Someone said that the best way of learning is to do; others said the best way to explain. So here I try to explain what I learned building VQE from scratch naively.

• If it's the first time you've heard of eigenvalue and Pauli matrices:

Variation algorithms are some hybrid cars, meaning part of the workload of the classic processor is replaced by quantum computers. The task the algorithm is supposed to fulfill is to calculate the minimum eigenvalue of an operator (sometimes this can have a physical meaning, like energy, for instance).

For starters, to determine the minim eigenvalue, we need the operator of which the minimum eigenvalue needs to be determined. For instance, consider the operator below:

H=-1.05 * np.kron(I,I) + 0.39 * np.kron(I,Z) - 0.39 * np.kron(Z,I) - 0.01 * np.kron(Z,Z) + 0.18 * np.kron(X,X)


When we composed the above operator, we composed it from a sum of Pauli matrices products.

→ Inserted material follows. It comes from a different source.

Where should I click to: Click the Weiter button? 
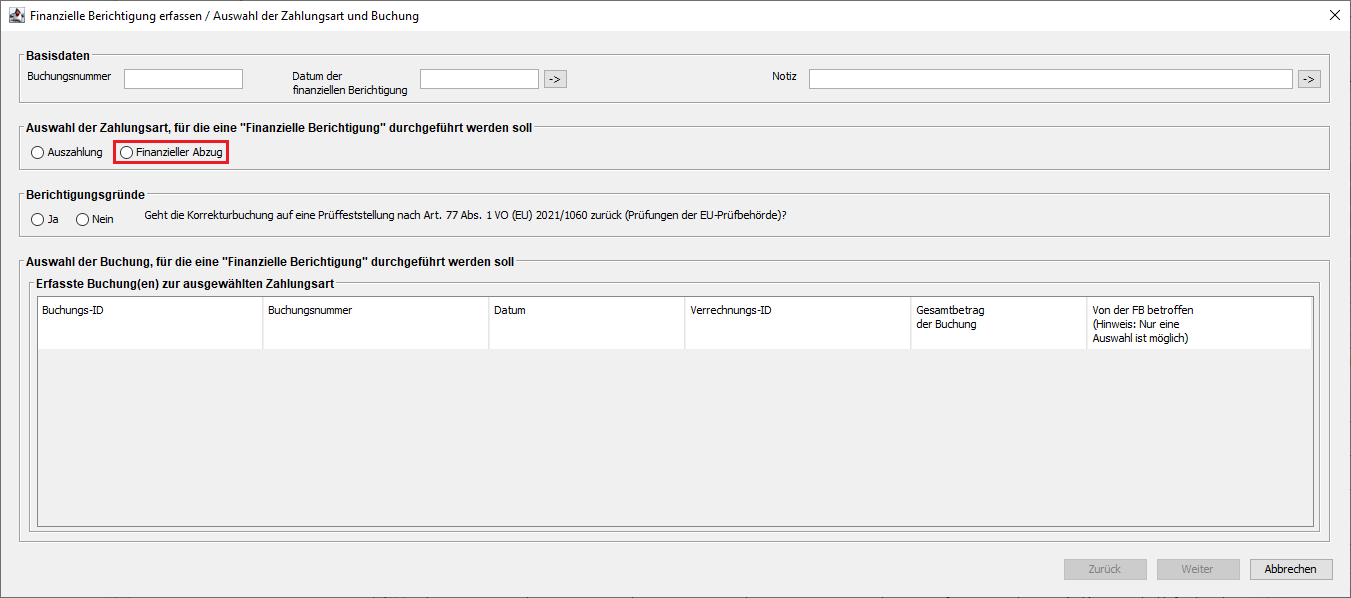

Usually, we do not know the way our operator is decomposed, and as such we need to build a function to do it for us.

Think of how we would solve the problem if we were dealing with vectors. We would project the vectors on each axis. In this situation we have to do the exact same thing, except, we will use matrices. We need to start by building our matrix basis set, after which we need to project the matrix of our observable on the base elements, for which we will use Hilbert Schmidt product:

# Make Hilbert Schmidt product betwen matrices mat1 and mat2
def HS(mat1,mat2):
return(np.dot(mat1.conjugate().transpose(), mat2)).trace()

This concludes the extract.